‘Before Stonehenge, there was Woodhenge and Strawhenge’: High-tech 3D digital map reveals vast ritual monuments complex

2015/03/16
Reuters/Chris Helgren

Eddie Izzard, it seems, was right about the Druids. Before Stonehenge, there were indeed other “henges” on Salisbury Plain.


Thanks to a new, state-of-the-art 3D digital map, scientists have revealed that Stonehenge was surrounded by a sprawling landscape of chapels, burial mounds, massive pits and ritual shrines. Maybe not “Woodhenge” or “Strawhenge,” as comedian Eddie Izzard joked in his “Dressed to Kill” standup routine in his debunking of conventional views of history, but not far off.


The vast hidden complex of archaeological monuments has been uncovered around Stonehenge using high-tech methods of scanning below the Earth's surface.


The findings show that the iconic monument did not stand alone, but was accompanied by 17 neighboring wooden or stone shrines as well as dozens of burial mounds dating back 6,000 years.


The findings show that Stonehenge was the center of a complex arrangement of ritualistic monuments that had expanded over time and massive prehistoric pits forming astronomical alignments.


Experts have been scanning an area of 12 square kilometers for four years, the largest geophysical survey ever undertaken, to see what mysteries can be unveiled. They used state-of-the-art instruments including magnetometers, ground-penetrating radar arrays, electromagnetic sensors and lasers.


Project leader Professor Vincent Gaffney, from the University of Birmingham, said the area around Stonehenge is unknown land which has never been explored.


“Despite Stonehenge being the most iconic of all prehistoric monuments and occupying one of the richest archaeological landscapes in the world, much of this landscape in effect remains terra incognita,” said Gaffney.

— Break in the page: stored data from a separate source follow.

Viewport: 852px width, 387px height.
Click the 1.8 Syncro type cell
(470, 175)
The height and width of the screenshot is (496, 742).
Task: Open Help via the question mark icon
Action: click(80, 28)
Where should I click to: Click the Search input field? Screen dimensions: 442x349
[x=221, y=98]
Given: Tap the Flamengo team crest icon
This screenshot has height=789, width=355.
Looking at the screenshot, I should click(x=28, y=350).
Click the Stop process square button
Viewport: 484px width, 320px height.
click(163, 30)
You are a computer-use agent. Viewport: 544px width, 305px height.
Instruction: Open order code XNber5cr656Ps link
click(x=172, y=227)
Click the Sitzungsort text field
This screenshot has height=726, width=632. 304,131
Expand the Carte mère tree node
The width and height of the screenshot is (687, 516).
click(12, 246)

"New monuments have been revealed, as well as new types of monument that have previously never been seen by archaeologists,” he added.

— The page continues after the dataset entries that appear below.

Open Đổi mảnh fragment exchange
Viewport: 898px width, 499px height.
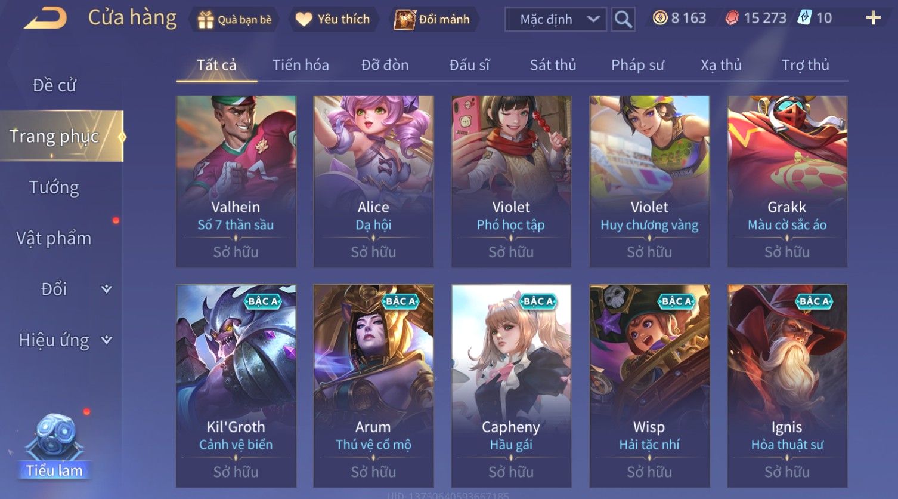pos(404,20)
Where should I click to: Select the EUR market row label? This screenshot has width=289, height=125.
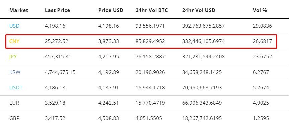14,103
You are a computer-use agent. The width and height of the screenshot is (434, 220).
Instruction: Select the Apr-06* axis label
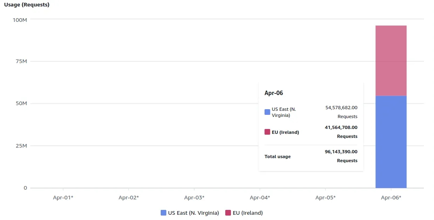click(391, 197)
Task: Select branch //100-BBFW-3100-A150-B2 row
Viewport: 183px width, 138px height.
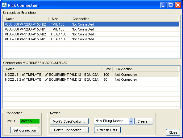Action: pyautogui.click(x=91, y=34)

The experts created a three-dimensional digital map of the findings. "This is going to change how we view Stonehenge. It is not yet another find from Stonehenge, it's a fundamental step forward in the way we understand it,” Gaffney said.

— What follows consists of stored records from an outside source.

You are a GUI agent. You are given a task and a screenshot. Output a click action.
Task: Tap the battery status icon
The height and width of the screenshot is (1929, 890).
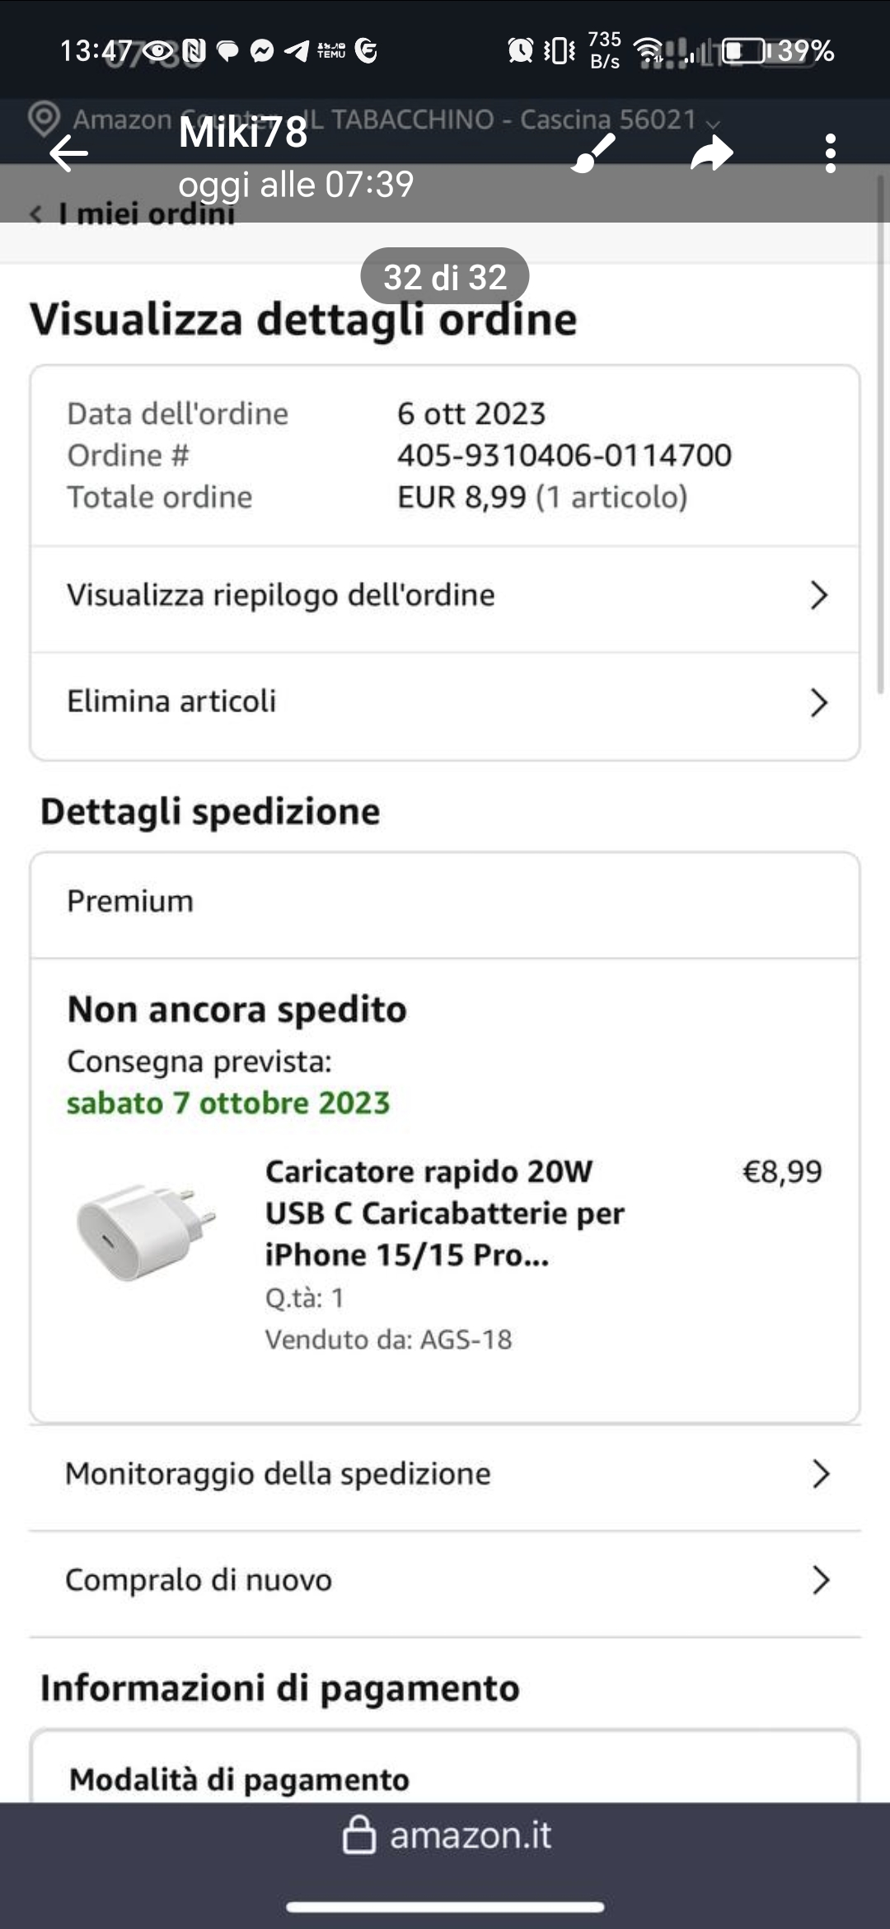(x=744, y=51)
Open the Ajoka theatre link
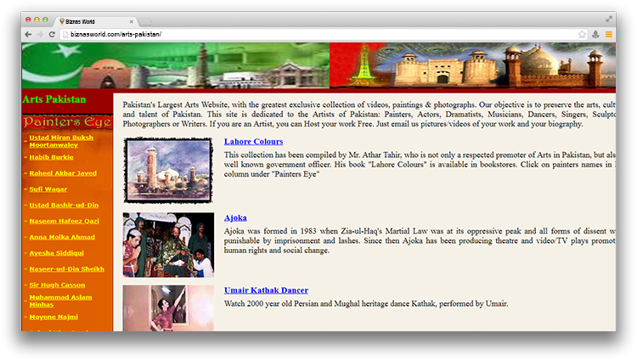The image size is (637, 361). (236, 217)
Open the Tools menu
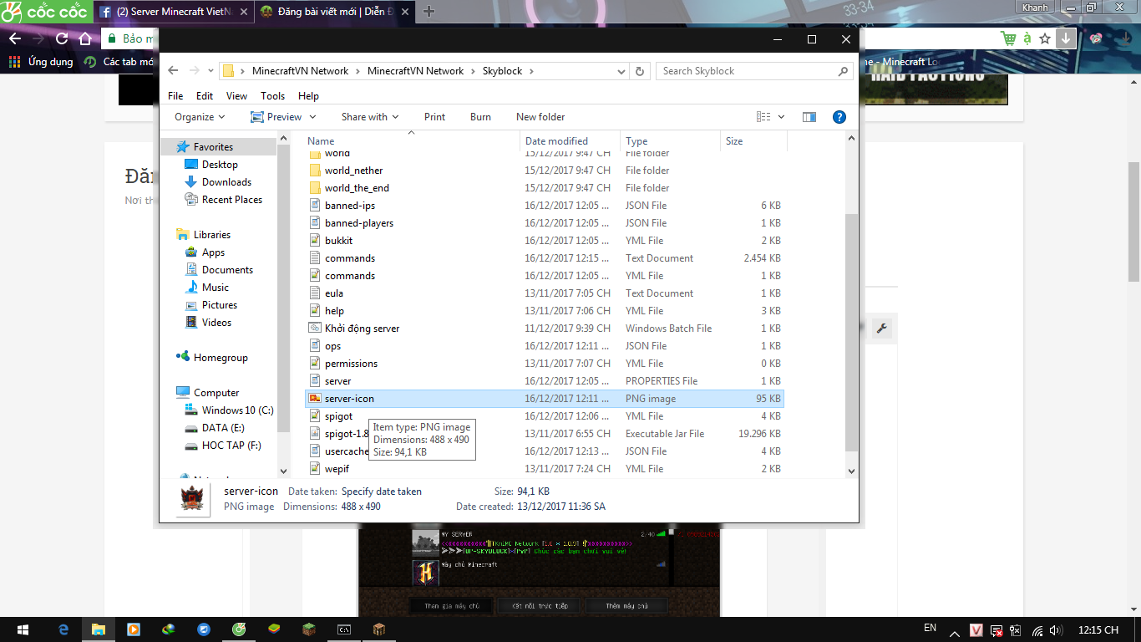The image size is (1141, 642). [272, 96]
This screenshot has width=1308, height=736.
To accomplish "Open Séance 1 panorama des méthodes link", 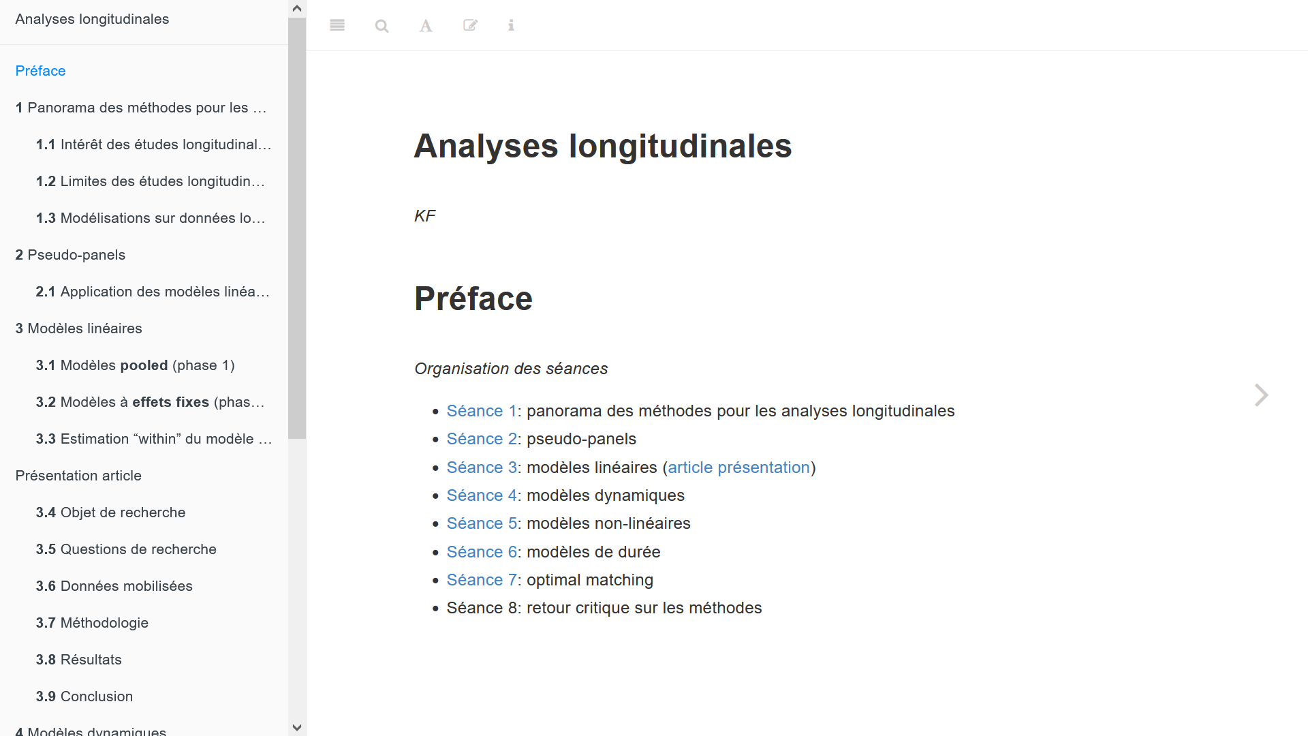I will [482, 411].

The results from the collaboration between Birmingham University and the Ludwig Boltzmann Institute in Austria were disclosed at the British Science Festival.


The survey shows a thriving ritual landscape around Stonehenge to which people would have travelled for hundreds of miles for great festivals. Individual tribes or families were also able to erect their own smaller monuments alongside the great central megaliths of Stonehenge, experts say.


Gaffney added, "You've got Stonehenge which is clearly a very large ritual structure, which is attracting people from large parts of the country. But around it people are creating their own shrines and temples. We can see the whole landscape is being used in very complex ways."


Durrington Walls, dubbed “Superhenge,” is the largest ritual monument of its type in the world with a circumference of 1.5km. The new survey shows that this was originally flanked with a row of 60 massive huge posts or stones, up to three meters high.


Among the many burial mounds is a barrow 33 meters long, within which signs of a massive timber building were found. Evidence suggests this was the site of complex rituals involving the dead, including the removal of flesh and limbs.